Fireworks festival held in Venice

The Festa del Redentore is an event held in Venice the third Sunday of July where fireworks play an important role.

The Redentore began as a feast – held on the day of the Feast of the Most Holy Redeemer – to give thanks for the end of the terrible plague of 1576, which killed 50,000 people, including the great painter Tiziano Vecellio (Titian). The Doge Alvise I Mocenigo promised to build a magnificent church if the plague ended. Andrea Palladio was commissioned, assisted by Da Ponte, to build a majestic church on the Island of Giudecca. The church, known as Il Redentore, was consecrated in 1592, and is one of the most important examples of Palladian religious architecture. After the foundation stone was laid, a small wooden church was temporarily built, along with temporary bridge of barges from the Zattere, so that the Doge Sebastiano Venier could walk in procession as far as the tabernacle. Afterwards, the Doge made a pilgrimage to the Church of Redentore every year.

On Saturday, the eve of the festival, fireworks are let off. Preparations begin early in the morning when people begin to decorate their boats, or the small wooden terraces on rooftops from where they can admire the fireworks. At sunset, Saint Mark's basin begins to fill with up with boats of all kinds, festooned with balloons and garlands, and thousands of Venetians await the fireworks while dining on the boats. Around 10 o'clock at night, from pontoons placed nearby the island of San Giorgio Maggiore, the fireworks begin and Saint Mark's basin becomes one of the most atmospheric stages in the world. The fireworks last for around 45 to 60 minutes, illuminating the night and arousing intense emotions in both Venetians and visitors. Once the fireworks are over, the young people of the city head off to the Lido, where they sit on the sand and wait for dawn.
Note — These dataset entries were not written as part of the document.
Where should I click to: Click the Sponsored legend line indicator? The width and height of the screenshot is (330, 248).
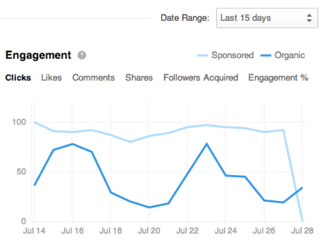202,55
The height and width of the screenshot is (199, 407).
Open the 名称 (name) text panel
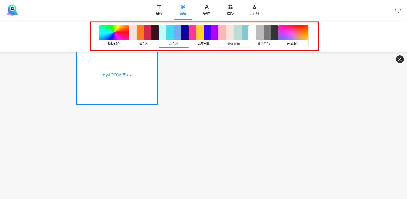coord(159,9)
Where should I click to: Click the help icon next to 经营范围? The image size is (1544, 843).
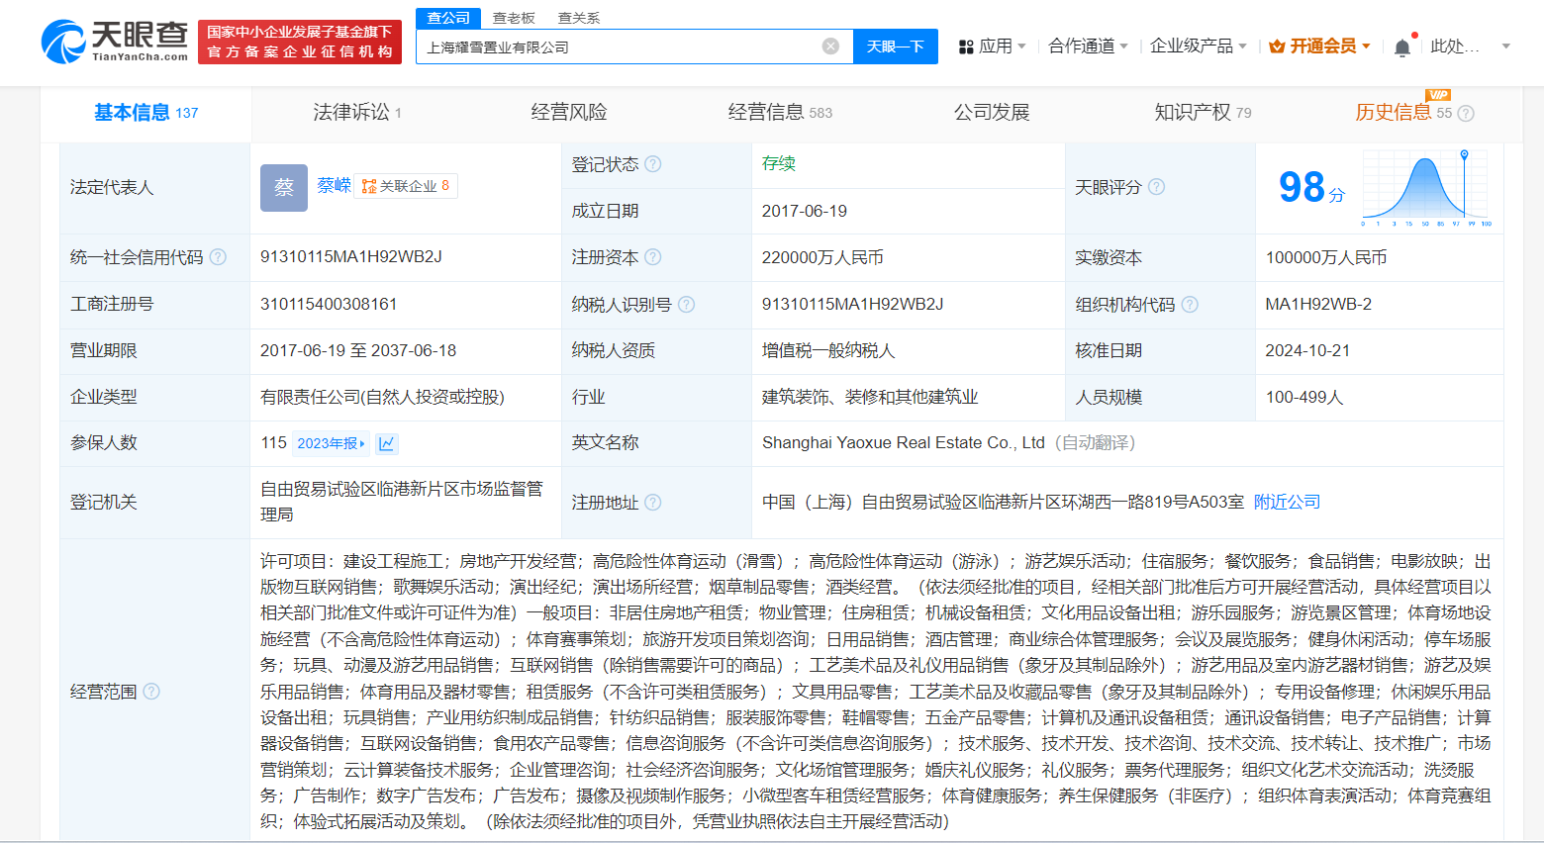tap(151, 692)
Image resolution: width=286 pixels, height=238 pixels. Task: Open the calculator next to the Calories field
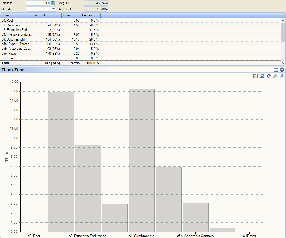53,3
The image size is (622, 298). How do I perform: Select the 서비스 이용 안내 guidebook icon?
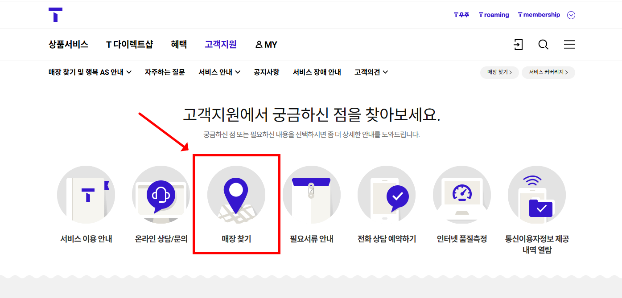coord(86,195)
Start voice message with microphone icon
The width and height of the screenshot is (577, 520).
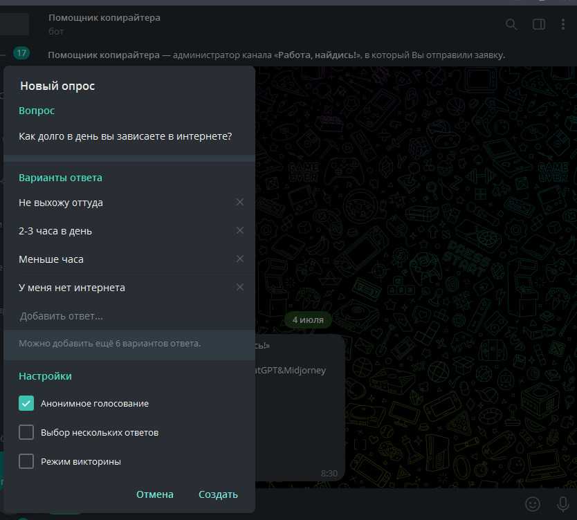[562, 503]
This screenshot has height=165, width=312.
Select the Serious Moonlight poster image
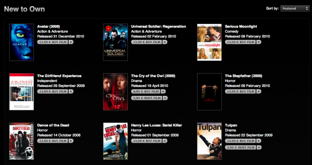(x=209, y=42)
A bridge of barges is built connecting Giudecca to the rest of Venice. From 1950 to 2000 the bridge was built by the Italian Army's 2nd Pontieri Engineer Regiment. Sunday is devoted to religious celebrations.

In 1989, the famous concert of Pink Floyd was held, counted among the most extraordinary and controversial rock concerts ever held in Italy, at the presence of some 200,000 spectators positioned on the banks and boats of the St. Mark's basin. The concert was broadcast by RAI worldwide with an audience of about 100 million viewers.

The 2006 festival celebrated the victory of the Italian national soccer team in the World Cup and fireworks in the colours of the Italian flag were let off.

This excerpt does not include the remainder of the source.